### [ABOUT THIS EXERCISE]
Beginning with the first line, transcribe the entries below exactly through the line containing "Task: Disable the Bake Meshes checkbox", inclusive.

(Stored records)
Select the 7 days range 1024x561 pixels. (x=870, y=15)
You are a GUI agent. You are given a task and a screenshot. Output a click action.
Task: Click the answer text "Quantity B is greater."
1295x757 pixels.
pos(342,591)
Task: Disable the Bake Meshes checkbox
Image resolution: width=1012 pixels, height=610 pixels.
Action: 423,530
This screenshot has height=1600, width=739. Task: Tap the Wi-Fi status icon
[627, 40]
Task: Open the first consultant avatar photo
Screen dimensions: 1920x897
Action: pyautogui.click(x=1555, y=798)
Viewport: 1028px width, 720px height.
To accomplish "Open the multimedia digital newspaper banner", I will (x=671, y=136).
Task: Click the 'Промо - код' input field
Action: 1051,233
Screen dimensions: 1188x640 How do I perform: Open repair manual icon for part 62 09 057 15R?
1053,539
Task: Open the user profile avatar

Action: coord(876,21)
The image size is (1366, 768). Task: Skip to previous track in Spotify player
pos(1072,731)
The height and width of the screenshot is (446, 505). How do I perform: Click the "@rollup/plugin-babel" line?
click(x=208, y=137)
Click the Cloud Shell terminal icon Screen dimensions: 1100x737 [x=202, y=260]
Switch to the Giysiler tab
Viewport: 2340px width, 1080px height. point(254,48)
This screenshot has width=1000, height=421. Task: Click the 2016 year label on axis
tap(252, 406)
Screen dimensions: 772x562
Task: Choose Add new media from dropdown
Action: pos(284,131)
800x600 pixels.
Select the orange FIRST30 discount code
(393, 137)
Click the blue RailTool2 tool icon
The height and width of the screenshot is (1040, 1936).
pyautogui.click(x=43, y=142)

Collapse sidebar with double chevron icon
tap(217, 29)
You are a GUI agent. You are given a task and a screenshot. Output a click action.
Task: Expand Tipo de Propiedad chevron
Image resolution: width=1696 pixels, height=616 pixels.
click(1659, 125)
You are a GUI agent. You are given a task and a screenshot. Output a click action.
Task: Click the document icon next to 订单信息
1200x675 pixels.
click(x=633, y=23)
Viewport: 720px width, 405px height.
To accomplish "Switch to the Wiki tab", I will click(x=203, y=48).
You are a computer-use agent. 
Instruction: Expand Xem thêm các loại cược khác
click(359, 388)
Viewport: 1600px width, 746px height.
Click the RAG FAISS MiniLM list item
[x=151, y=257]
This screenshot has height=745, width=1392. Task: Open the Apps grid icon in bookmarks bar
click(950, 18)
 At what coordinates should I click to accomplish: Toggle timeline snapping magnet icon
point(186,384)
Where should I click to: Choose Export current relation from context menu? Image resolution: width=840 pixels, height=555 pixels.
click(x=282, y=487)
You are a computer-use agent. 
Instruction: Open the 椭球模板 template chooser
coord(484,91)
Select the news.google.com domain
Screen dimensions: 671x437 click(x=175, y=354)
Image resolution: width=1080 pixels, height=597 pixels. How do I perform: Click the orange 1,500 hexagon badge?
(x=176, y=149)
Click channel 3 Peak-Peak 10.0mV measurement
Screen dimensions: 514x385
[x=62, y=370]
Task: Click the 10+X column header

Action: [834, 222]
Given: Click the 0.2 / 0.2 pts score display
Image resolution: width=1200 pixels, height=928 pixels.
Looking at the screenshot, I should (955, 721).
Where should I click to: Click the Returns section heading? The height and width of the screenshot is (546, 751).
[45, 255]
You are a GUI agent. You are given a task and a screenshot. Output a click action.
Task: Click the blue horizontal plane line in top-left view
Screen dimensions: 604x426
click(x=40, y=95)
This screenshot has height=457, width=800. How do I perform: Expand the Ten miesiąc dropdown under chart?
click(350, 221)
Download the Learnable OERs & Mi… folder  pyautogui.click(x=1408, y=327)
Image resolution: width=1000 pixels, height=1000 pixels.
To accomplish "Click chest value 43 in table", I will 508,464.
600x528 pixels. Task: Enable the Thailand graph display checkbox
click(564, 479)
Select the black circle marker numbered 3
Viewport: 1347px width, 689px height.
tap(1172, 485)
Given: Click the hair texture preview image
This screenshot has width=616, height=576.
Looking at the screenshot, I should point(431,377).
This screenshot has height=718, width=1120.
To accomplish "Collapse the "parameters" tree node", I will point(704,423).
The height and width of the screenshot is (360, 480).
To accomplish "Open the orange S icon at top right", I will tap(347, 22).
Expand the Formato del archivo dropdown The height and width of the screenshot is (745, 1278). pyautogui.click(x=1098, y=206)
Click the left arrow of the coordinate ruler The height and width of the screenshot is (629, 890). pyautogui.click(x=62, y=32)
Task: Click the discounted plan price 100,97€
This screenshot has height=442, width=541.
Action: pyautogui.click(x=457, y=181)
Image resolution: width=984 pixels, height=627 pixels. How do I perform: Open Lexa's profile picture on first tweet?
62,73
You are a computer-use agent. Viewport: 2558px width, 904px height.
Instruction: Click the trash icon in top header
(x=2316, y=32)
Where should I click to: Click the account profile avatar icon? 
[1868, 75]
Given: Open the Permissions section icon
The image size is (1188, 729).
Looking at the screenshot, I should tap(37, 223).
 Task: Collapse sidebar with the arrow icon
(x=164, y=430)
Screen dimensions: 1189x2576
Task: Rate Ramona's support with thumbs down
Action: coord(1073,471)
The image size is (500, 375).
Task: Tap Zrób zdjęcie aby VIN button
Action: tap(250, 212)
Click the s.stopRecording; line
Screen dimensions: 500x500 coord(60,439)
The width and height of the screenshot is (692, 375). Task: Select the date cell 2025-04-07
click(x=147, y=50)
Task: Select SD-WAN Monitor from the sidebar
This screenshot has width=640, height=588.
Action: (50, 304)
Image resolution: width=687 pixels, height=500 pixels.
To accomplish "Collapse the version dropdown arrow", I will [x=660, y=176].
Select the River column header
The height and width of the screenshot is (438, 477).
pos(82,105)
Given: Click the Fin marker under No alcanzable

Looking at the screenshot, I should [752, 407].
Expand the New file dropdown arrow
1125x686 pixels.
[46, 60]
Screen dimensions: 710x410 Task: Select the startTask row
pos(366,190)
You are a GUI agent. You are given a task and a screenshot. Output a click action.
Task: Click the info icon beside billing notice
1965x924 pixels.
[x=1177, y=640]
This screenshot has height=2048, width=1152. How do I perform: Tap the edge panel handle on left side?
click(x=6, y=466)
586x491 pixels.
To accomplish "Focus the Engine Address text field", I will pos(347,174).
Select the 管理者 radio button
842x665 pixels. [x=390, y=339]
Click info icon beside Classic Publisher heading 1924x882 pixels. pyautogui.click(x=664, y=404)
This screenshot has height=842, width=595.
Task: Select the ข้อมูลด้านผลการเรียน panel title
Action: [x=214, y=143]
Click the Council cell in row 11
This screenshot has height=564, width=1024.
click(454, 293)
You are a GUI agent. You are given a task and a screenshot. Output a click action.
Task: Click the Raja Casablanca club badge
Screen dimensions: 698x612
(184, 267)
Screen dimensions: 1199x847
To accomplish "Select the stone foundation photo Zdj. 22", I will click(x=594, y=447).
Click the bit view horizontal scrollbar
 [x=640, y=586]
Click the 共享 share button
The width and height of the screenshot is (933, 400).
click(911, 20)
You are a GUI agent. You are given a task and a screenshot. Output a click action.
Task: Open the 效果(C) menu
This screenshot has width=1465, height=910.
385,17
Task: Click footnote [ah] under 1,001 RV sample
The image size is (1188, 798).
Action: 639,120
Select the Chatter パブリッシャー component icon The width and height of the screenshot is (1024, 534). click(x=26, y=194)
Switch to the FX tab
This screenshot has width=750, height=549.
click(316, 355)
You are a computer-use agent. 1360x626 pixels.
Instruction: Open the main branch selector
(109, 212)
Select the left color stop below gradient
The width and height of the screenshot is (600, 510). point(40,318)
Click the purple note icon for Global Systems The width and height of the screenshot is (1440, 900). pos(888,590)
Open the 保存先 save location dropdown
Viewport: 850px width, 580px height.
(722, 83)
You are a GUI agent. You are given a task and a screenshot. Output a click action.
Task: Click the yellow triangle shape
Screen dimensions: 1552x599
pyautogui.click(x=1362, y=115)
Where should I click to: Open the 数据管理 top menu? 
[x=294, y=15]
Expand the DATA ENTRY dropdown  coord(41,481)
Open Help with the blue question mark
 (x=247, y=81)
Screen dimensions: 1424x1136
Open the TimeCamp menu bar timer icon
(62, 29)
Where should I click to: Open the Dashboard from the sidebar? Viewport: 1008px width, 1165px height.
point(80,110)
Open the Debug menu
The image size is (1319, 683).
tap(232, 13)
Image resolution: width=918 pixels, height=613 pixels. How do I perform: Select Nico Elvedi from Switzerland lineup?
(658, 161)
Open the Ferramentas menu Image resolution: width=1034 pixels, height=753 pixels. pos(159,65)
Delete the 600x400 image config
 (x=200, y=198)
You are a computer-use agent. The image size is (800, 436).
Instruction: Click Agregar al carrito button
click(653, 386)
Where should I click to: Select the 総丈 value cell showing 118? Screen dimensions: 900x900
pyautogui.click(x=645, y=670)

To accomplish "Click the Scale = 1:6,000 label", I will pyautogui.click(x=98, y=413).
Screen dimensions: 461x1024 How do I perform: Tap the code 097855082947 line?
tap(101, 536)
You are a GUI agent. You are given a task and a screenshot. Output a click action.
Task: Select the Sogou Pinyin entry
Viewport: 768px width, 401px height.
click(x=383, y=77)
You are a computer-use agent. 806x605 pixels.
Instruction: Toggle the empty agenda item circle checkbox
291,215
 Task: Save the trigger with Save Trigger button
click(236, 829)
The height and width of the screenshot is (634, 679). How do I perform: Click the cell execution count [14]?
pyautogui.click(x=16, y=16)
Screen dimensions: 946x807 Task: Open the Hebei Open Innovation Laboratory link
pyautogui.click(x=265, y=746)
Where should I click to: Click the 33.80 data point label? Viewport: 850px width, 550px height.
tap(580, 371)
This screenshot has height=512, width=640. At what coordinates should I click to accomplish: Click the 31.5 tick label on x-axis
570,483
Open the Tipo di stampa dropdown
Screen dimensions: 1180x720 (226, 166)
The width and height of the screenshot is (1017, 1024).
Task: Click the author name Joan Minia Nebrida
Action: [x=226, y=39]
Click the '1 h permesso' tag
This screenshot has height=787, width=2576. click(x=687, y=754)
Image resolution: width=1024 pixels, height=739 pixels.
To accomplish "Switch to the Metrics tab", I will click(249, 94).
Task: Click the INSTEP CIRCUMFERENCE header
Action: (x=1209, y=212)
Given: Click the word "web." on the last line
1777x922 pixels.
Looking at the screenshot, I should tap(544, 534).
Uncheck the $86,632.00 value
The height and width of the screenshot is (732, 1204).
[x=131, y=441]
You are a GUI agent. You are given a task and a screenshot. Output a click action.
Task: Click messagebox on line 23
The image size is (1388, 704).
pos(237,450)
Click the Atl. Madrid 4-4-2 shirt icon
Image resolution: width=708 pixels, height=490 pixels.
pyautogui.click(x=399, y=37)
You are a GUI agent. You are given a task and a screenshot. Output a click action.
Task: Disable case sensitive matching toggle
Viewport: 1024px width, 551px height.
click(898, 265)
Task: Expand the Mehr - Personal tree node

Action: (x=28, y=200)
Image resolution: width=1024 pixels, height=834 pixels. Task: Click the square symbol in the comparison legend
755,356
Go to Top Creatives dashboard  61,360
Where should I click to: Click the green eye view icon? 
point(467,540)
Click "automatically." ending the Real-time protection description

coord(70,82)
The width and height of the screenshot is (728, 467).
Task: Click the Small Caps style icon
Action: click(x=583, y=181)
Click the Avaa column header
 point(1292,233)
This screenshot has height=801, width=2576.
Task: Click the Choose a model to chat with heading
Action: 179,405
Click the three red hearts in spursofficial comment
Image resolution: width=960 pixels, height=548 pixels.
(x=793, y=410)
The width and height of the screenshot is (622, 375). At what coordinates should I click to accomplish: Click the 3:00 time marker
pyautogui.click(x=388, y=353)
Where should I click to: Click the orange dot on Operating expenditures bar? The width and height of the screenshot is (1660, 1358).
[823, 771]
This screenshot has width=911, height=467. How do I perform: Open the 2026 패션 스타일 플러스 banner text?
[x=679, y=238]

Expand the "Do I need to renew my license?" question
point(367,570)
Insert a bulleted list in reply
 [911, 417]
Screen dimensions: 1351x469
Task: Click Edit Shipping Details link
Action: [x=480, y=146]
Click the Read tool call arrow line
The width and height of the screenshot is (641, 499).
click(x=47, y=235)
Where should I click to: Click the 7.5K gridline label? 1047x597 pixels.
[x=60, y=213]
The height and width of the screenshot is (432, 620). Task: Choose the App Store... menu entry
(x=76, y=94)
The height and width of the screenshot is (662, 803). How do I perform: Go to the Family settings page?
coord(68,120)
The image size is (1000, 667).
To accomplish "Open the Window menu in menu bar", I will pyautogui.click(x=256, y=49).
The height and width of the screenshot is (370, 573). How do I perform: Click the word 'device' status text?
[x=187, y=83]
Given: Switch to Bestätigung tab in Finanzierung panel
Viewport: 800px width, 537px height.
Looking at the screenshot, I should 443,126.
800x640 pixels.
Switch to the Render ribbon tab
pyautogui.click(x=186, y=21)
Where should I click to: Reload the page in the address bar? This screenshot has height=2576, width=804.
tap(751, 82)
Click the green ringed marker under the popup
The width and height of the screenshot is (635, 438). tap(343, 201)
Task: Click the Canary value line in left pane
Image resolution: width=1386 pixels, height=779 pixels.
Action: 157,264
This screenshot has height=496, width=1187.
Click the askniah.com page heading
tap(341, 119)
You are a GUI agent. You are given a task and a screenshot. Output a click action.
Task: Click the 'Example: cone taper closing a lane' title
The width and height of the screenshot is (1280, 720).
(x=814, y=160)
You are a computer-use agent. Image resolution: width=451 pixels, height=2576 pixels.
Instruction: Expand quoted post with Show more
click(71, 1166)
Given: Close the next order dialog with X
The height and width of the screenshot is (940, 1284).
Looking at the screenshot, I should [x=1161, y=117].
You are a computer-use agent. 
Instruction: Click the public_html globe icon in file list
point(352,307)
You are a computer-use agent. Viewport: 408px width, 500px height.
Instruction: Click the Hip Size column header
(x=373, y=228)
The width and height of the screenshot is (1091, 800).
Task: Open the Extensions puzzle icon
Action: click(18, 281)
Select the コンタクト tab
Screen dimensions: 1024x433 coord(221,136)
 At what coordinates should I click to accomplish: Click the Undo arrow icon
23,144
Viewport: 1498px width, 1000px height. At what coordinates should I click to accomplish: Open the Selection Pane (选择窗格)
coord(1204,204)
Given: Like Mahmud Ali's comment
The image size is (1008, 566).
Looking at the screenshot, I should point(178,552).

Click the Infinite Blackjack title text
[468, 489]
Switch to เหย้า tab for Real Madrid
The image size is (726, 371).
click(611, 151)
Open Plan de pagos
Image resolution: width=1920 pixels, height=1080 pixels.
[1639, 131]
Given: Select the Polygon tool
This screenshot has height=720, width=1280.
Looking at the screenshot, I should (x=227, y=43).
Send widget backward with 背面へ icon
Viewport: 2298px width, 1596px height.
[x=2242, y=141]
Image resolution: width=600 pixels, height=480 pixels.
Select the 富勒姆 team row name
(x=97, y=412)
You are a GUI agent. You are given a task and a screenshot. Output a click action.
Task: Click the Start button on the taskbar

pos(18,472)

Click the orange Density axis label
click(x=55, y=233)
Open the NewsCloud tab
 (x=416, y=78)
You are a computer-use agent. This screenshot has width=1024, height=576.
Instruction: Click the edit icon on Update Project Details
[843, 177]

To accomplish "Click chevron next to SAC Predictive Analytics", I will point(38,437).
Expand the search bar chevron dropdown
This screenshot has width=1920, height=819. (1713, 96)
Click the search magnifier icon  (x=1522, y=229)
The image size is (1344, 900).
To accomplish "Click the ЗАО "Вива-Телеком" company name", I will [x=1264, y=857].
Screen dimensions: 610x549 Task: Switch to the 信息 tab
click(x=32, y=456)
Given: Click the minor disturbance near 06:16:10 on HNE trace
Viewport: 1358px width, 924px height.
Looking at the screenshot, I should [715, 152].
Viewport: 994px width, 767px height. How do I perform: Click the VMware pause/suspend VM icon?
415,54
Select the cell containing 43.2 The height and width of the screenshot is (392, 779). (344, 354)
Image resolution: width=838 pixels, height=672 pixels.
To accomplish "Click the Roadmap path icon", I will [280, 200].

### [SOLUTION TO THE PROBLEM]
Select the 7 days range 1024x561 pixels. (x=870, y=15)
You are a GUI agent. You are given a task and a screenshot. Output a click action.
Task: Click the answer text "Quantity B is greater."
1295x757 pixels.
pos(342,591)
Task: Disable the Bake Meshes checkbox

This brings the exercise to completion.